Steam has 120 million monthly active users.
62.6 million people use Steam on a daily basis.
The Steam catalog in the US includes 50,361 games.
Steam users logged 31.3 billion hours of playtime in 2020.
PLAYERUNKNOWN’S BATTLEGROUNDS holds the record for the most concurrent Steam players, peaking at 3.26M.

Still a decent chunk. The thing that always makes me laugh is that these tiny indie studios that are literally occasionally one dude making a game in their spare time... yet can supply a native Linux build. But the larger studios whine that it's too hard/expensive. When most of them generally just snag either the Unreal or Unity engine...
Super-G 18 May
Quoting: areamanplaysgameWhat are they supposed to do about it, exactly?
Make it rule and threaten everyone who does not comply with being banned from using their platform. It would be the obvious if Valve really wanted Steam Deck and Linux Gaming to be a success. I wouldn't go as far as to require everyone to support it, but at least noone should be allowed to work actively against it by implementing countermeasures.
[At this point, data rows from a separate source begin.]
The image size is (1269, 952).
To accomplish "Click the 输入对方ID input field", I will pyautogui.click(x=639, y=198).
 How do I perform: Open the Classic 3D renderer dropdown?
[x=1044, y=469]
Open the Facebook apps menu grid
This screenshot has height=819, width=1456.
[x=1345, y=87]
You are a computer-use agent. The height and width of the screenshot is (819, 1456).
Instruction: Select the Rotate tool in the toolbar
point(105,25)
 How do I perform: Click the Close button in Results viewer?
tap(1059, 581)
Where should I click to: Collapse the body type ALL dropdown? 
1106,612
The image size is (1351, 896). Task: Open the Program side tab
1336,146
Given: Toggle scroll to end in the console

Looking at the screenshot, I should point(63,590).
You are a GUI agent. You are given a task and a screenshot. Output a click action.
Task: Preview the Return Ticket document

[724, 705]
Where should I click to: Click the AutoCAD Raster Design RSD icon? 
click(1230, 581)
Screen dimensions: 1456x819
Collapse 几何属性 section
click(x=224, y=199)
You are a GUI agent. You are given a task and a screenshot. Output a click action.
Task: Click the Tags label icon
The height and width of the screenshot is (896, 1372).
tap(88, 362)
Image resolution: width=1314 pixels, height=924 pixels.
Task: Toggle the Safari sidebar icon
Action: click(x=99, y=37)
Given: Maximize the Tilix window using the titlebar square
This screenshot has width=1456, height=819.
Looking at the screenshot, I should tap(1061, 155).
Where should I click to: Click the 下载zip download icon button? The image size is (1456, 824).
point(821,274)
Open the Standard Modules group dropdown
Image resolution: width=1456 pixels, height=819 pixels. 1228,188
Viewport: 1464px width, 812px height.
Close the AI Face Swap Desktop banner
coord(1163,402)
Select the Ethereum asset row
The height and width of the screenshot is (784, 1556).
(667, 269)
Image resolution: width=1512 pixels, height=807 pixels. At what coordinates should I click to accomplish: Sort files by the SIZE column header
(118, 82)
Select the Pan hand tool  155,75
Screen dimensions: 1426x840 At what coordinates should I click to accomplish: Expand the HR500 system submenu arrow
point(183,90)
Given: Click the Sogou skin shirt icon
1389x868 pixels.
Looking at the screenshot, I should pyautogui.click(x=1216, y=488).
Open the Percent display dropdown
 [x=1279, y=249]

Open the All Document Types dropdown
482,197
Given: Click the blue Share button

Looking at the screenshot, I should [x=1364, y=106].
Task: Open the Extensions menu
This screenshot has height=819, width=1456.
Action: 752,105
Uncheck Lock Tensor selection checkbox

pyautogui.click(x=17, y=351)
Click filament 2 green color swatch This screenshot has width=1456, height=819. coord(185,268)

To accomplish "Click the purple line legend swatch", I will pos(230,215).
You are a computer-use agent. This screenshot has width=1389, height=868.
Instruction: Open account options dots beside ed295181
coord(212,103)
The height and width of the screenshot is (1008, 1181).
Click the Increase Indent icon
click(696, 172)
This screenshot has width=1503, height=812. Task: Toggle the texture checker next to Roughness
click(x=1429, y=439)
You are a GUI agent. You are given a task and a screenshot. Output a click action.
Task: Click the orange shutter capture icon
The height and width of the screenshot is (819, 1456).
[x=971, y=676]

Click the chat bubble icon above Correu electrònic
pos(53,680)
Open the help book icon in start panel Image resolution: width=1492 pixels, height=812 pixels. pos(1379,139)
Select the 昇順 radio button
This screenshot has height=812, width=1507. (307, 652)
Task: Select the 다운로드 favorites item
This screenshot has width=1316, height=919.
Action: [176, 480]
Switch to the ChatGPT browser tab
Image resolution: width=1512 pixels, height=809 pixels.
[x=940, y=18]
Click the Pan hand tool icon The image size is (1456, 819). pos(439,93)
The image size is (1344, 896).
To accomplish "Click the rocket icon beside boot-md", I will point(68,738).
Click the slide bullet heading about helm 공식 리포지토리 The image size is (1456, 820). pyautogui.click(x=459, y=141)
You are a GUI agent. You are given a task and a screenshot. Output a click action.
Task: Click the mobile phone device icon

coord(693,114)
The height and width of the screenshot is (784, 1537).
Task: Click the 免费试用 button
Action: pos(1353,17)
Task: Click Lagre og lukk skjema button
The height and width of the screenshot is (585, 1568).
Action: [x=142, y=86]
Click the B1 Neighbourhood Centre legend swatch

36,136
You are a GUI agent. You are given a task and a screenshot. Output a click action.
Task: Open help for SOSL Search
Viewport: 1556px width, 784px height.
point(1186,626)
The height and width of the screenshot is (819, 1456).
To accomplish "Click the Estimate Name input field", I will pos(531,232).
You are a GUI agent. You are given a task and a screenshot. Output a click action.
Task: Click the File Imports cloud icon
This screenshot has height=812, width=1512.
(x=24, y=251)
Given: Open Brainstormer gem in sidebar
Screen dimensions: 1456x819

And on the subject of "anyone who works around anti-cheat in online games, would face a ban" being "pretty normal": Anti-cheat is being worked around the moment someone cheats. Demanding from people to give up the control over their machines is a dangerous idea, which includes requiring them to use only "blessed kernels", secure boot and other atrocities. As long as I don't cheat, I'm not doing anything wrong. If an anti-cheat-system keeps people from using their machines the way they want, it is a flawed system.